In the above, the burn-in terminals may be provided along the four sides of the package surface. Semiconductor chips built into semiconductor integrated circuit devices are:
There is no need to provide a plurality of chips as described above, and a single chip may be mounted. The burn-in terminal may be adapted to supply an input signal according to its internal circuit, in addition to the terminal corresponding to the JTAG. The present invention can be widely used for semiconductor integrated circuit devices.

[0027]

The effects obtained by typical ones of the inventions disclosed in the present application will be briefly described as follows. By providing the signal terminal for burn-in and the signal terminal for normal operation separately, no parasitic capacitance or the like added to the signal terminal is added to the signal terminal. The burn-in signal can be supplied by a simple connecting jig, and an effective acceleration test can be performed.
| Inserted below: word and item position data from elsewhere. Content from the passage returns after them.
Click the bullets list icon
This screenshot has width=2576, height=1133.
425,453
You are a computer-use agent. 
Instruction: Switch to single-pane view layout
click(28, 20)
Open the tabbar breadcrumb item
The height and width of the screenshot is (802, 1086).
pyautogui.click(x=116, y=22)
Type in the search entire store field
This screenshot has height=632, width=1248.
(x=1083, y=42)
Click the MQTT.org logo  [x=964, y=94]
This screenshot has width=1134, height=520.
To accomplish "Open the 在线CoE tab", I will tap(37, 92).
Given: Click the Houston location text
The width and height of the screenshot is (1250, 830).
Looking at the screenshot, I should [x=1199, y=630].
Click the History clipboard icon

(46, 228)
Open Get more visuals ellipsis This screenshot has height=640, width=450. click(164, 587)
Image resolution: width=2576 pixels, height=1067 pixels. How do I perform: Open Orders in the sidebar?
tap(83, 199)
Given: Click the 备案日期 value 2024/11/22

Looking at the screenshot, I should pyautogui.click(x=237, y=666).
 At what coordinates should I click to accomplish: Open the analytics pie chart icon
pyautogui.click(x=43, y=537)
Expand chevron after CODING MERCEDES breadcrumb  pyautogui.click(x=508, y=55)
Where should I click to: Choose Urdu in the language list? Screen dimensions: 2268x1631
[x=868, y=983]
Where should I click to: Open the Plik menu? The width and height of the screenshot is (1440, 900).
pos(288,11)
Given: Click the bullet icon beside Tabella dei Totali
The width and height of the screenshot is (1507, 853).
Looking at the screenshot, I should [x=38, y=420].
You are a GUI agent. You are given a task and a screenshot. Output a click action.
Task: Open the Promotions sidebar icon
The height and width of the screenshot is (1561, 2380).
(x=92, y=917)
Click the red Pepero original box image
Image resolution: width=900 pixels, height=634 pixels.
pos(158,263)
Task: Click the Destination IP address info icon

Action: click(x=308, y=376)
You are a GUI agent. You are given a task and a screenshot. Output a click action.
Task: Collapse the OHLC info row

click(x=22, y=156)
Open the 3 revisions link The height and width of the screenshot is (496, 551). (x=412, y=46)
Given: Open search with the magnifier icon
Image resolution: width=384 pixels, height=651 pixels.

[Brief description of the drawings]

FIG. 1 is a configuration diagram showing one embodiment of a semiconductor integrated circuit device according to the present invention.

FIG. 2 is a back view showing one embodiment of the semiconductor integrated circuit device according to the present invention.

FIG. 3 is a layout diagram showing one embodiment of a burn-in terminal of the semiconductor integrated circuit device according to the present invention.

FIG. 4 is a block diagram showing one embodiment of a semiconductor chip mounted on the semiconductor integrated circuit device according to the present invention.

FIG. 5 is a waveform diagram of a DRAM for explaining an operation at the time of burn-in.

[Explanation of symbols]

DRAM: dynamic RAM, SRAM: static RAM, BIST: test circuit, JTAG: interface circuit.

 ────────────────────────────────────────────────── ─── Continuing on the front page (72) Inventor Toru Kobayashi F-term (reference) 2G003 AA07 AC01 AH05 AH09 2G032 AA07 AB02 AD06 AD07 AK19 AK19, 6-16 Shinmachi, Ome-shi, Tokyo, within the Device Development Center, Hitachi, Ltd. 5L106 AA01 AA02 DD35 GG06

Claims (5)

[Claims] 1. A semiconductor integrated circuit device comprising: a burn-in signal terminal and a normal operation signal terminal, which are electrically separated from each other. 2. The semiconductor integrated circuit device according to claim 1, wherein the signal terminal for normal operation is provided on a back side, and the burn-in signal terminal is provided on a front side. 3. The semiconductor integrated circuit device according to claim 1, wherein a contact area of the burn-in signal terminal is larger than a contact area of the normal operation signal terminal. 4. The semiconductor integrated circuit device according to claim 2, wherein the burn-in signal terminals are provided in a line at a peripheral portion of the surface. 5. The burn-in signal terminal according to claim 1, wherein the signal terminal for burn-in corresponds to an interface corresponding to JTAG, and an operation of an internal circuit in response to an input signal input through the interface. A semiconductor integrated circuit device, further comprising a test circuit for generating a test signal required for the semiconductor integrated circuit.